(Dataset records)
··········

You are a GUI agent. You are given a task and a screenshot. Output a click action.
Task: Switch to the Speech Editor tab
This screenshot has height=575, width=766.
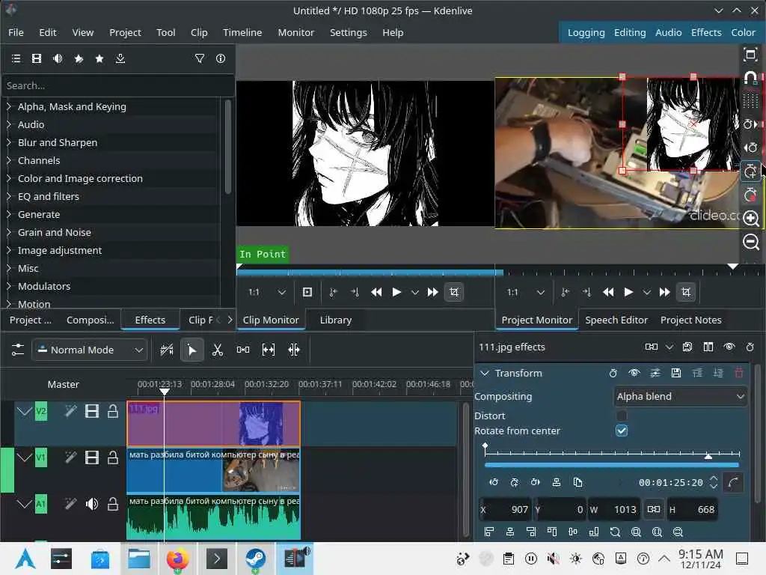coord(616,320)
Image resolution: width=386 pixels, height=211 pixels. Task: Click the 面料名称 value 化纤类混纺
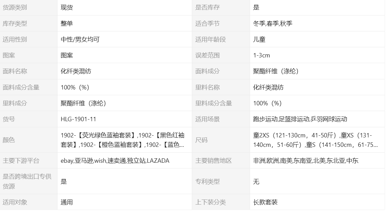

··········

## [What this task involves]
Omit the pictures. Repeat the rest of the data exactly.

## [Output]
You are a GUI agent. You are given a task and a screenshot. Output a click action.
Task: Switch to the Speech Editor tab
This screenshot has height=575, width=766.
coord(616,320)
Image resolution: width=386 pixels, height=211 pixels. Task: Click the 面料名称 value 化纤类混纺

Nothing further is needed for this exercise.